A couple of weeks ago, I wrote about running into my former neighbors. I hadn’t seen this couple in a few years, and though we chatted only briefly, it was long enough for me to learn that virtually nothing had changed in their lives. They still live in the same house, on the same street, in the same neighborhood. And they both still work the same jobs at the same companies. They even looked basically the same, maybe a little grayer, but nothing else was different.
That amazes me, especially considering how – during this same time period – just about every single thing in my life has changed.
John and Terri were the first to buy a house on that street. It was a new development and, while our own house was nothing more than a wooden skeleton in the mud, they were already living next door. This was in 1995. God, the 90s – an amazing decade – were only half over. Now that time period seems like ancient history, Gin Blossoms CDs and Lilith Fair ticket stubs serving as dusty relics of a bygone era. Portland wasn’t even cool yet! But for John and Terri, it might as well still be 1995.
Meanwhile, I feel like I’ve lived through two or three different lives since the day I first parked the U-Haul in the driveway. Things are so vastly different now than they were then, and I can’t help but wonder if the changes I’ve experienced during the intervening years are higher than the norm, or whether John and Terri just happen to lead exceptionally stable lives. During this period, I have: gotten divorced, moved, been involved in several relationships, worked at five different jobs, and been unemployed twice. These are all considered to be major life-changing events, which just goes to prove that my life has changed. Again, and again, and again. While theirs has not. At least not on so grand a scale.

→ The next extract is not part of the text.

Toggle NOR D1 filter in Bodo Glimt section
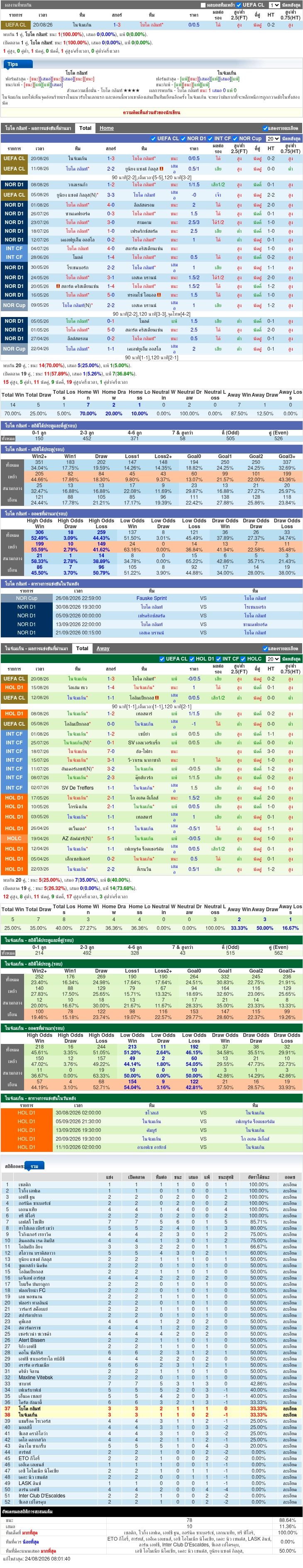303x1568 pixels. (x=183, y=138)
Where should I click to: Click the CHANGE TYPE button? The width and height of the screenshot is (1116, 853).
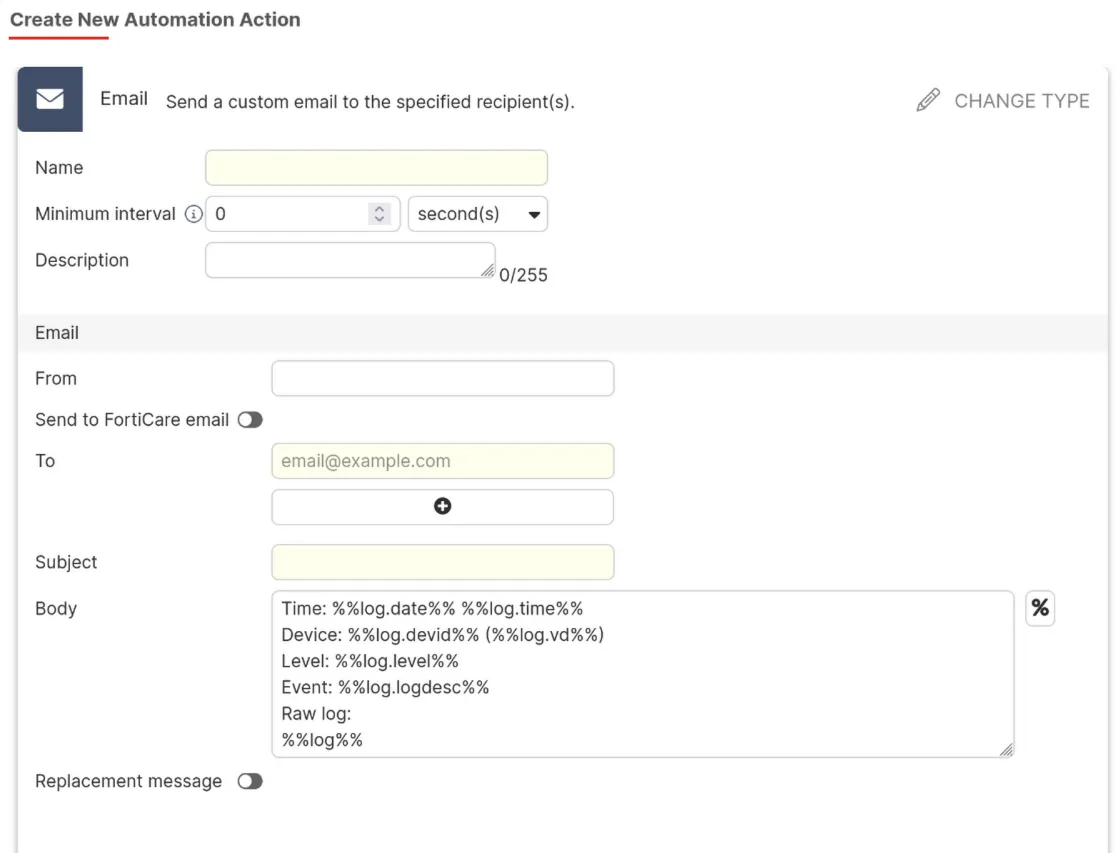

I look at my closest friends to see if I am, indeed, unique. When I first met Monica a dozen years ago, she was married and living in Denmark. She has since divorced that guy, moved to California, remarried, and enrolled in college. Lots of changes there. Heidi was married, unhappy, and “working for the man.” Now she is separated, in a relationship with somebody else, owns her own business and is living in a different city. Her life is certainly different. And of course, there’s Tara. She’s been through about as many changes as I have in the past ten years. It appears, then, that the friends I have surrounded myself with and identify most closely to, are those that have been through a number of big life-changing events over the years, as well.

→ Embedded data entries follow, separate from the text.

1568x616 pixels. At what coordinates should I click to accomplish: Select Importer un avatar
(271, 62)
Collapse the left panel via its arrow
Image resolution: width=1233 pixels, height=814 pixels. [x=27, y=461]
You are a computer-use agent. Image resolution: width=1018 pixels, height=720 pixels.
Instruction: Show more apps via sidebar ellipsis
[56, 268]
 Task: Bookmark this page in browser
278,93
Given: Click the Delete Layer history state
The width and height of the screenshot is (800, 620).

Interesting. I wonder if this is a subconscious attempt at making my own life appear less rocky in comparison?
Because John and Terri aren’t the only ones still living on that street. The fact is, the majority of folks who lived there in the 90s are still there today. That concept seems alien to me. Then again, I’ve always been the one moving around, never staying in the same place for long. I was a military brat, after all. The one constant in my life has been change. But you know what? I think this has made me a better person. I have never been one to settle, because life is too short, and you only get one shot. (Unless reincarnation is real, but if that’s the case, I’m lobbying to come back as a cat. I’d love to sleep for 21 freakin’ hours a day). If I want something, I go for it – and more often than not, I get it. This determination (or stubbornness) has paid off time and again, and I have no doubt it will continue to do so. Change isn’t easy, but happiness is worth the sacrifice and struggle.
I sometimes think, what if I had never had the courage to take control of my life seven years ago? What if I were still living in that same house, on the same street, in the same neighborhood? I shudder when my mind goes there, and wonder how I would ever have the audacity to look at myself in the mirror every morning. Because the face staring back at me would be that of a stranger’s, and not my own.
Funny how a random encounter with the past can make one so contemplative of the present, and so optimistic for the future.